Au coeur des enjeux se trouve Stan (Bradley Cooper), un forain beau parleur qui manipule ses semblables sans aucun scrupule. Quelle est la part d'humanité et d'animalité en lui? La matière première évoque Dostoïevski ou Zola, avec ce monstre intérieur dissimulé en nous, prêt à surgir à chaque instant.
Dommage que le scénario de Guillermo del Toro et de sa complice Kim Morgan (qui a longtemps travaillé avec Guy Maddin) ne l'explore pas en profondeur. Il y a bien quelques flashs qui tentent de lier le protagoniste à ses origines et des allusions plus ou moins subtiles à cette grande noirceur ambiante. Sauf que ces métaphores sur la répétition de l'existence s'avèrent souvent prétentieuses, n'ayant qu'un rôle décoratif dans l'histoire. À l'image de toutes ces sous-intrigues laissées en plan, simplement pour augmenter artificiellement la durée du récit à deux heures trente minutes. Si pour une fois son auteur ne tâte pas le surnaturel, sa démonstration n'en demeure pas moins simpliste, son suspense inopérant et peu terrifiant. Tout le contraire de ses classiques L'échine du diable et Le labyrinthe de Pan.
Pourtant Bradley Cooper livre une performance sentie, trouvant un de ses rôles les plus ambigus en carrière. Encore là, il ne peut rien faire face aux actions souvent discutables de son personnage. Le reste de la distribution, impressionnante à bien des égards, compte dans ses rangs les Cate Blanchett, Willem Dafoe, Rooney Mara, Richard Jenkins, Toni Collette et autres Ron Perlman. Du grand talent mal utilisé au sein d'êtres clichés et peu nuancés, n'ayant souvent qu'une simple fonction (la naïve, la manipulatrice, etc.).

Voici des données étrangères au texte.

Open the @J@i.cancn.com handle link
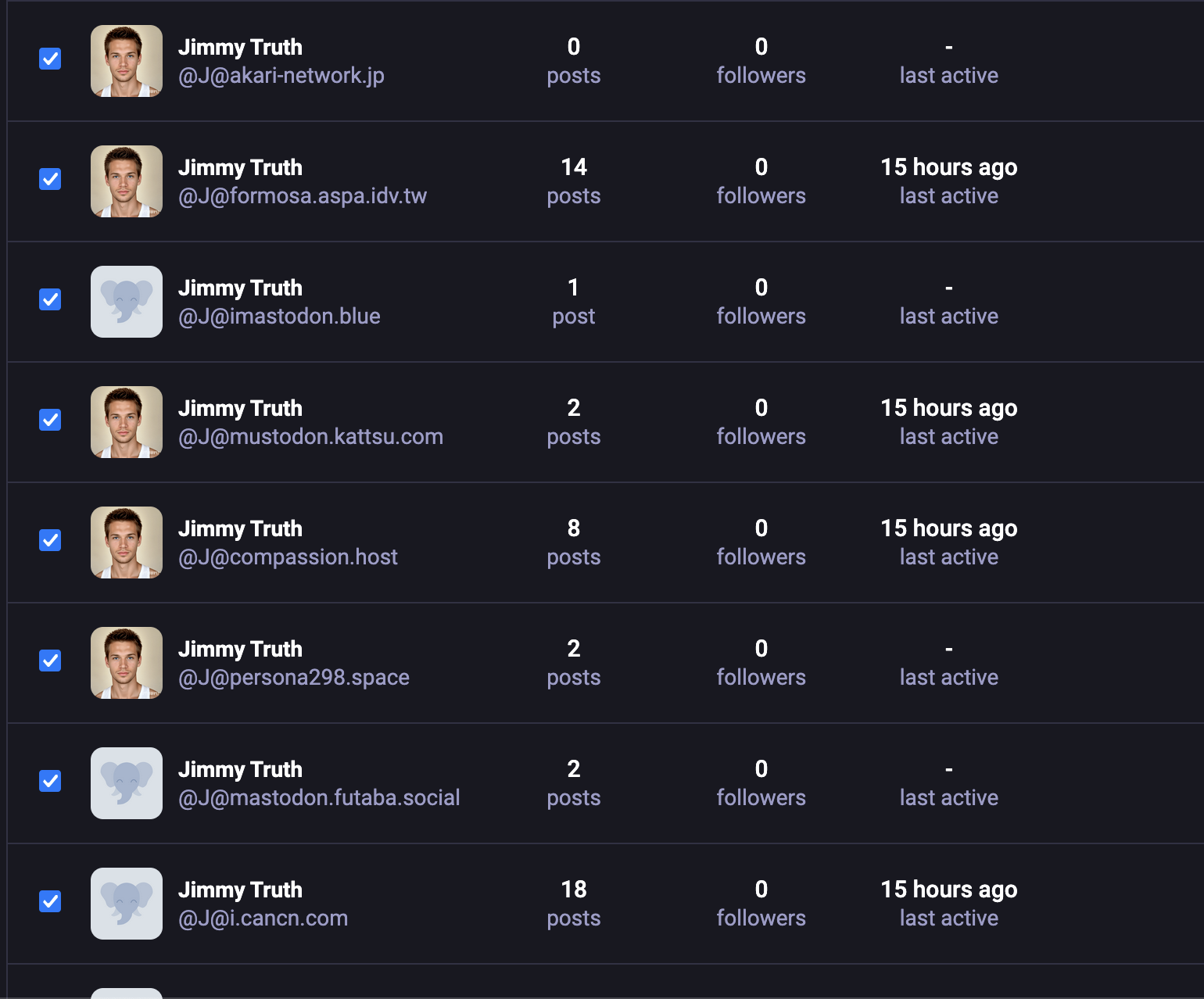Image resolution: width=1204 pixels, height=999 pixels. [263, 918]
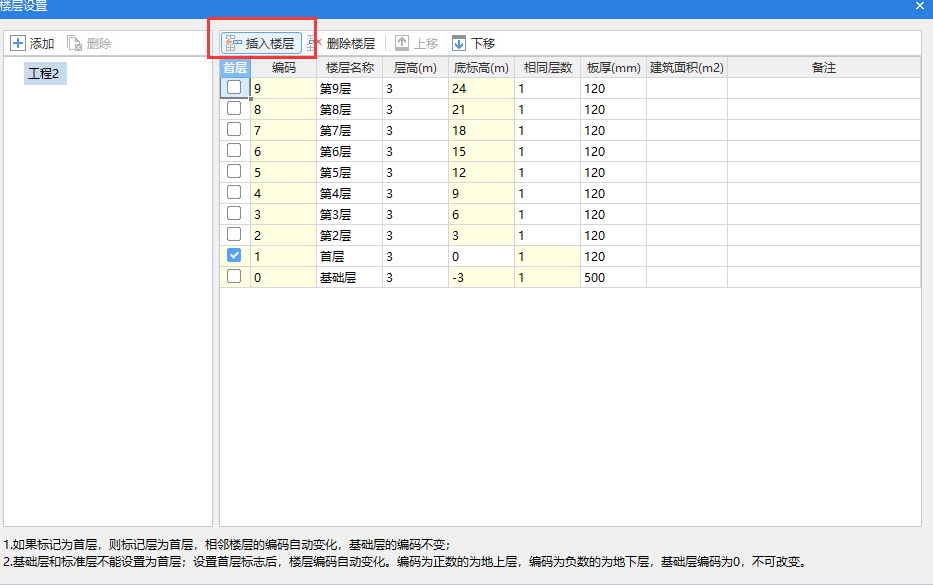The image size is (933, 585).
Task: Uncheck the 首层 checkbox in row 1
Action: click(234, 256)
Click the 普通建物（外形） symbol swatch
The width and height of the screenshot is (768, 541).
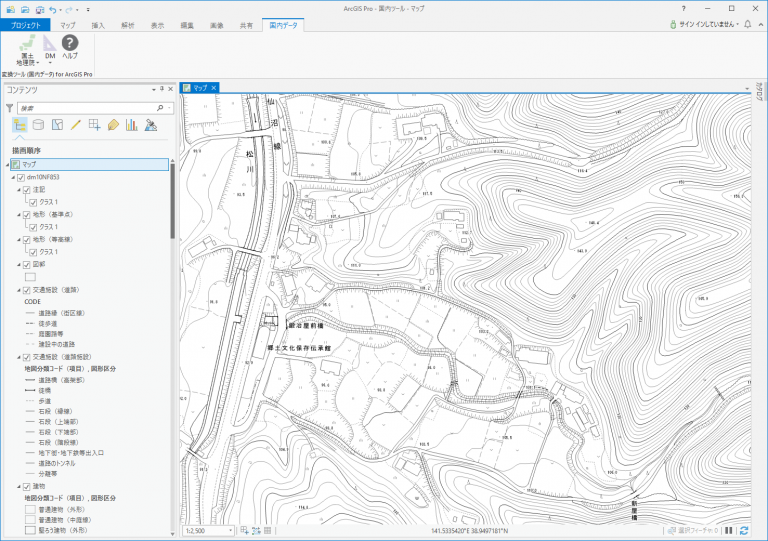coord(30,509)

Comme il l'avait fait sur son peu convaincant Crimson Peak, le cinéaste cherche à compenser sa vision léthargique par une surenchère d'effets stylistiques. Sa photographie en couleurs joue de teintes étonnantes, évoquant parfois celles en noir et blanc de la version originale. Son montage n'hésite pas à insérer le passé dans le présent, alors qu'une poursuite dans une fête foraine laisse deviner le caractère cauchemardesque qu'aurait pu prendre un tel projet. Pourtant l'homme derrière Hellboy et Pacific Rim semble constamment se retenir, comme s'il voulait être pris au sérieux par un auditoire plus « adulte ». Il n'embrasse jamais totalement le film noir (qui se limite ici trop souvent aux teintes sombres de son image et à la neige qui tombe) et son style unique, reconnaissable entre tous, fait souvent défaut.
Familier et peu audacieux, Nightmare Alley présente un Guillermo del Toro sur le pilote automatique, qui revient à ses mauvaises habitudes après le sacre inespéré de son surestimé The Shape of Water. Malgré un casting cinq étoiles et une prémisse en or, il accouche d'une production anonyme, pas inintéressante, mais seulement lassante dans sa trop longue durée. Alors, « est-ce un homme ou une bête » ? La question méritait d'être posée et pour y répondre, mieux vaut revoir les précédentes et supérieures offrandes de son créateur.